Rivitti traçou ainda a evolução legislativa brasileira em proteção infantojuvenil, com medidas que ampliaram prevenção, atendimento e responsabilização:
- 1990 — Estatuto da Criança e do Adolescente (ECA) e ratificação da Convenção sobre os Direitos da Criança;
- 2014 — Lei Menino Bernardo (Lei da Palmada), que proibiu castigos físicos como método educativo;
- 2016 — Marco Legal da Primeira Infância (Lei 13.257), que prioriza crianças de zero a seis anos com base na neurociência;
- 2017 — Lei da Escuta (Lei 13.431), que estabeleceu mecanismos para ouvir crianças sem revitimização;
- 2022 — Lei Henry Borel (Lei 14.344), que ampliou medidas protetivas específicas para vítimas infantis de violência doméstica;
- 2024 — Lei da Parentalidade Positiva (Lei 14.826), que reconheceu o brincar e a educação não violenta como políticas de Estado;
- 2024 — Lei do Bullying (Lei 14.811), que criminalizou o bullying e o cyberbullying;
- 2025 — ECA Digital (Lei 15.211), que exige que plataformas digitais adotem segurança por padrão (safety by design) para prevenir riscos às crianças.
Durante o encontro, representantes do MPRO destacaram as ações promovidas ao longo do Maio Laranja e a importância da atuação integrada entre instituições para garantir proteção efetiva às crianças e adolescentes.
O coordenador do evento, procurador de Justiça e Ouvidor-Geral do MPRO, Carlos Grott, explicou que a ampliação do projeto para 30 dias de atividades resultou da análise de dados que colocam Rondônia entre os estados com índices considerados altos de violência contra esse público. A programação passou a incluir palestras nacionais, apresentações culturais e ações de conscientização, além de uma peça de teatro musical produzida com o coral Canto Livre para orientar crianças sobre situações de risco e formas de proteção.
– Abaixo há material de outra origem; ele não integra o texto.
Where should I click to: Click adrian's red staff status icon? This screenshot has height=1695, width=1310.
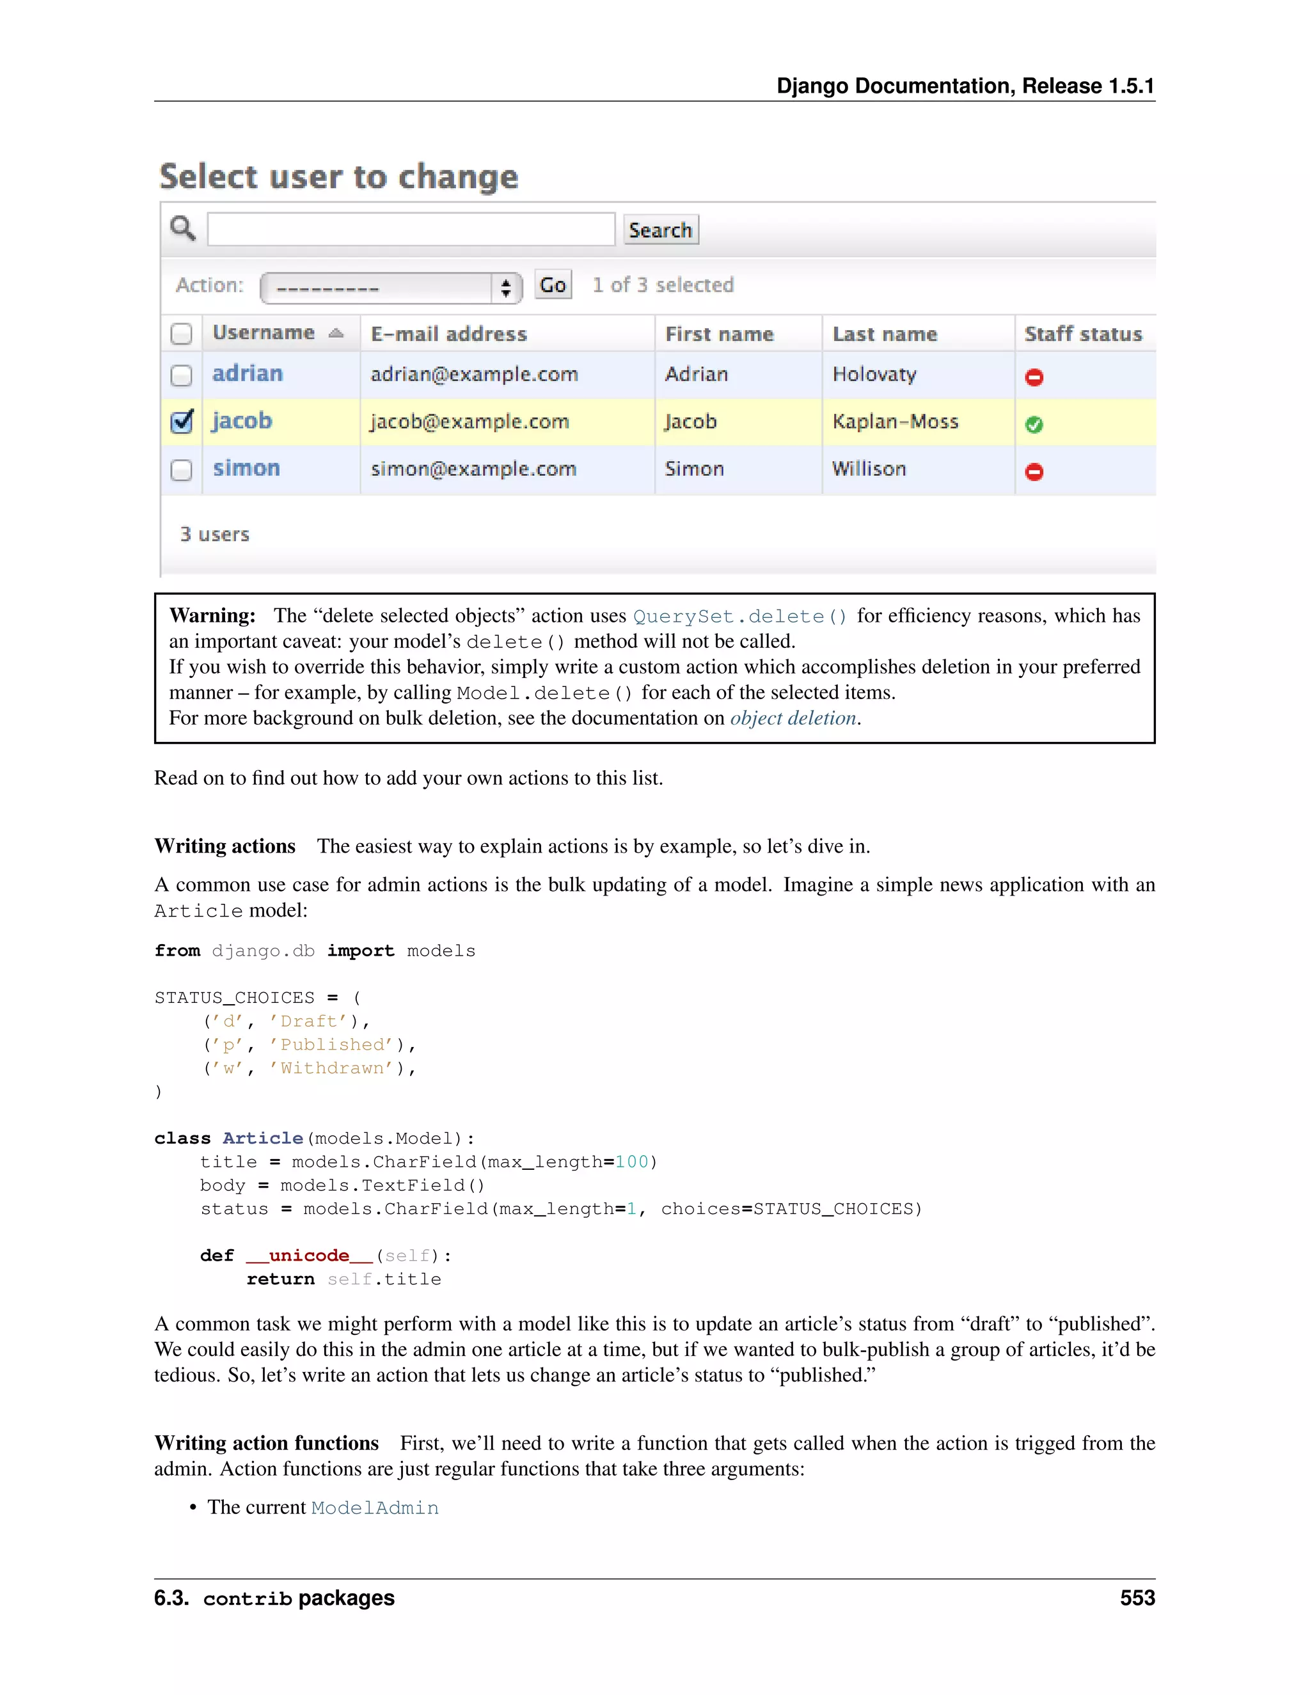point(1034,377)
A promotora de Justiça Alba da Silva Lima reforçou a necessidade de ações preventivas direcionadas às crianças, observando que muitos casos chegam às instituições quando os danos já ocorreram. Em levantamento realizado pela Promotoria de Justiça, ela apontou que a maior parte dos casos mapeados envolve violência intrafamiliar, com cerca de 73% dos crimes praticados por padrastos.
O balanço do encontro aponta para a urgência de estratégias preventivas, educação da sociedade e integração entre poder público e rede de proteção para interromper o ciclo da violência e garantir atendimento prioritário às vítimas.